Il dibattito sulla variante 12 al Piano Regolatore Generale, anticamera della cabinovia, prosegue in un clima profondamente antidemocratico. Stiamo cercando di evidenziare le tante criticità dell’opera e del procedimento che si sta seguendo, approfondendo i temi che non ci è stato consentito di approfondire in commissione.”
Lo afferma il capogruppo Giovanni Barbo in una nota del gruppo consiliare del PD.
Va ricordato che nel 2015 per il piano regolatore ci furono meno di 900 osservazioni, che vennero esaminate in 27 sedute di Commissione e poi in 14 sedute di Consiglio, mentre per questa variante, che ha più di 3000 osservazioni regolarmente presentate dai cittadini, il centrodestra non ha consentito di fare più di una commissione e prosegue nella sua censura: 18 emendamenti non sono stati ammessi alla discussione, con un semplice voto della maggioranza, che ha stabilito delle regole ad hoc il giorno dopo la scadenza degli emendamenti!

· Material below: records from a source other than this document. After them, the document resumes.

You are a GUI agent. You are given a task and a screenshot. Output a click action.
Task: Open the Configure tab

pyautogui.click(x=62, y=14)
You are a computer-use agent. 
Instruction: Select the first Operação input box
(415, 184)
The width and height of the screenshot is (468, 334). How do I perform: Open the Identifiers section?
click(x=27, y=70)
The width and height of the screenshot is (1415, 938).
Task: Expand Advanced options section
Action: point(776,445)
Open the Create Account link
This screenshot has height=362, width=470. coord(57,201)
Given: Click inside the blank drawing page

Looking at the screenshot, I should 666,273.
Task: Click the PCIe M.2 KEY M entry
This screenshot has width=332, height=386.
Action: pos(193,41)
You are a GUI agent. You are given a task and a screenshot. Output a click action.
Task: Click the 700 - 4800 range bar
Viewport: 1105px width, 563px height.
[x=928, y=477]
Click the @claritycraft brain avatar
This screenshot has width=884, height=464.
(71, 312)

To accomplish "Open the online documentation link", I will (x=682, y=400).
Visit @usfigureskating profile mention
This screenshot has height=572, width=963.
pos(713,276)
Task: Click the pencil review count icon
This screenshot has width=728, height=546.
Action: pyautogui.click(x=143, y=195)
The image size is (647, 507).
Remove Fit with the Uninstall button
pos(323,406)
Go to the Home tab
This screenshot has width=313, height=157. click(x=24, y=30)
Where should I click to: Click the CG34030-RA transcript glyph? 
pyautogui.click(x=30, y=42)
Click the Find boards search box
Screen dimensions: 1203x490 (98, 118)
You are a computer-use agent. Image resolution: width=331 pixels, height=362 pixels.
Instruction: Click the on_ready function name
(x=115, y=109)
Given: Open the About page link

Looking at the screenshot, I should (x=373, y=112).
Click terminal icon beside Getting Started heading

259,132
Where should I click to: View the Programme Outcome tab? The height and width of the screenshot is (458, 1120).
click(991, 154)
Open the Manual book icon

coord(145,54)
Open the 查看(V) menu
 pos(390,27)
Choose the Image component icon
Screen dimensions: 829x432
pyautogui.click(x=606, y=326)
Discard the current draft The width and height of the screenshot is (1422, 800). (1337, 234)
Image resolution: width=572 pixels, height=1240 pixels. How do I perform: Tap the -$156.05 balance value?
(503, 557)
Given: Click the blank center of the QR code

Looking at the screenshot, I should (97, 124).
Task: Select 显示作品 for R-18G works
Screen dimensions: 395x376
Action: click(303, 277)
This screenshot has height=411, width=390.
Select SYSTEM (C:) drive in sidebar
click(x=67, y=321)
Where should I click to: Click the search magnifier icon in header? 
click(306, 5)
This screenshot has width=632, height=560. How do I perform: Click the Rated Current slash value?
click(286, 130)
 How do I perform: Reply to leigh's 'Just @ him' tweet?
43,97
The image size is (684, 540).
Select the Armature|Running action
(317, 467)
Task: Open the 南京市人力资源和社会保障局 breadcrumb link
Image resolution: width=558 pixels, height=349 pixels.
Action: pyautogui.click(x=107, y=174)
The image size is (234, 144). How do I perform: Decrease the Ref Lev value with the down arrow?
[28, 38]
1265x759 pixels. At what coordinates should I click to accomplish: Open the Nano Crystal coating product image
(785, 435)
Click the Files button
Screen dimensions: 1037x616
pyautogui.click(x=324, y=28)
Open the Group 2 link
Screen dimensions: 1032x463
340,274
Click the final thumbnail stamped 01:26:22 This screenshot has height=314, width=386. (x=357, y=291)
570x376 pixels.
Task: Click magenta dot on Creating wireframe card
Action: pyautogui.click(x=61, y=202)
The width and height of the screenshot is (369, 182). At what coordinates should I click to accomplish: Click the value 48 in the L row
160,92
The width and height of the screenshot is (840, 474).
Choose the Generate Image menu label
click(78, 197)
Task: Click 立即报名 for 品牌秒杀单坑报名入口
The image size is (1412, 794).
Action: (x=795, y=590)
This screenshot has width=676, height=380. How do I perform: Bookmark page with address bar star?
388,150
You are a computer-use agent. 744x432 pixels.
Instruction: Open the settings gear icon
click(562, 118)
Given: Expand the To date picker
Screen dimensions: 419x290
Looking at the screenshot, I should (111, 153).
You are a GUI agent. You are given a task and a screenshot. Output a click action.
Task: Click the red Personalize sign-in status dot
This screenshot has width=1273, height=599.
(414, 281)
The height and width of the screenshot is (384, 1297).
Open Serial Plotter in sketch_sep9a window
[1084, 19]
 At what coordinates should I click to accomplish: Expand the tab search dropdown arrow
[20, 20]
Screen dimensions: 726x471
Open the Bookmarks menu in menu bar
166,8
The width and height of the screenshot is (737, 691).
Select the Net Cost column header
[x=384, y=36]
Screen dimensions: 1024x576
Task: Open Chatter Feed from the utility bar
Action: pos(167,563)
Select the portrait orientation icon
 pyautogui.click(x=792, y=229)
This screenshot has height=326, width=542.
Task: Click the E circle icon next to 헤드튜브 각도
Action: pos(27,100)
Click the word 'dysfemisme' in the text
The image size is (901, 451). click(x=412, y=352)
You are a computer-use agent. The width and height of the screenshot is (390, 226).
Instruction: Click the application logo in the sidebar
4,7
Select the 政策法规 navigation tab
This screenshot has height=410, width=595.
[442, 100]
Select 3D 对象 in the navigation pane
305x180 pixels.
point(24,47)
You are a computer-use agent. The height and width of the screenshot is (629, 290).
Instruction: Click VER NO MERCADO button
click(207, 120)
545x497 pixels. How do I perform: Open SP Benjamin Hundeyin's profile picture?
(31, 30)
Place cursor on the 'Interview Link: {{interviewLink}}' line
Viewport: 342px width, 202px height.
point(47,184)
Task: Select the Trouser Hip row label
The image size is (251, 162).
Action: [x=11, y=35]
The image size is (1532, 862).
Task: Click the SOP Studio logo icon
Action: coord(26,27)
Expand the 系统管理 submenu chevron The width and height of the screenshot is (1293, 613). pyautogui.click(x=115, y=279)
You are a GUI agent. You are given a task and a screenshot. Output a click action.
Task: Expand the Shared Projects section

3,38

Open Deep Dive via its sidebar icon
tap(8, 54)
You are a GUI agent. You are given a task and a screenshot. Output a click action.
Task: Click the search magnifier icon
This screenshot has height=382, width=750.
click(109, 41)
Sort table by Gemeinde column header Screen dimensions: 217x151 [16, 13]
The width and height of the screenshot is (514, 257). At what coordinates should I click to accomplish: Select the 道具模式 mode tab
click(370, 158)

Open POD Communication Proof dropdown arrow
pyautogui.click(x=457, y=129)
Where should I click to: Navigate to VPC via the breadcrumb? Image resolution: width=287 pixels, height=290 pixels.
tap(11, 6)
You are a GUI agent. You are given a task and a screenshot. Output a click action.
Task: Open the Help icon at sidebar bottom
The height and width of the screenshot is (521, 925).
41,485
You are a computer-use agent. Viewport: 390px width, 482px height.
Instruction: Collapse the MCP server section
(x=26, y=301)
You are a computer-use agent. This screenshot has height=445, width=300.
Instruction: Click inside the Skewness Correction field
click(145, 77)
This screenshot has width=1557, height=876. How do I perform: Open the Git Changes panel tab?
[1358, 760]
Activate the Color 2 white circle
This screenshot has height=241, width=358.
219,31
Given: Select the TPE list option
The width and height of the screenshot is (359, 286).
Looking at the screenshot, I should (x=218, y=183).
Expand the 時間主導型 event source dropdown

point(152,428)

Per non parlare del fatto che oltre 350 emendamenti sui 385 presentati hanno avuto un parere tecnico contrario…tutti dell’opposizione, mentre i 22 presentati dal centrodestra hanno avuto tutti parere favorevole.
Nonostante questo continuiamo la battaglia, contro la realizzazione di un’opera inutile e per ribadire i valori di trasparenza e democrazia che vengono ripetutamente calpestati e messi in discussione.”
Conclude Barbo.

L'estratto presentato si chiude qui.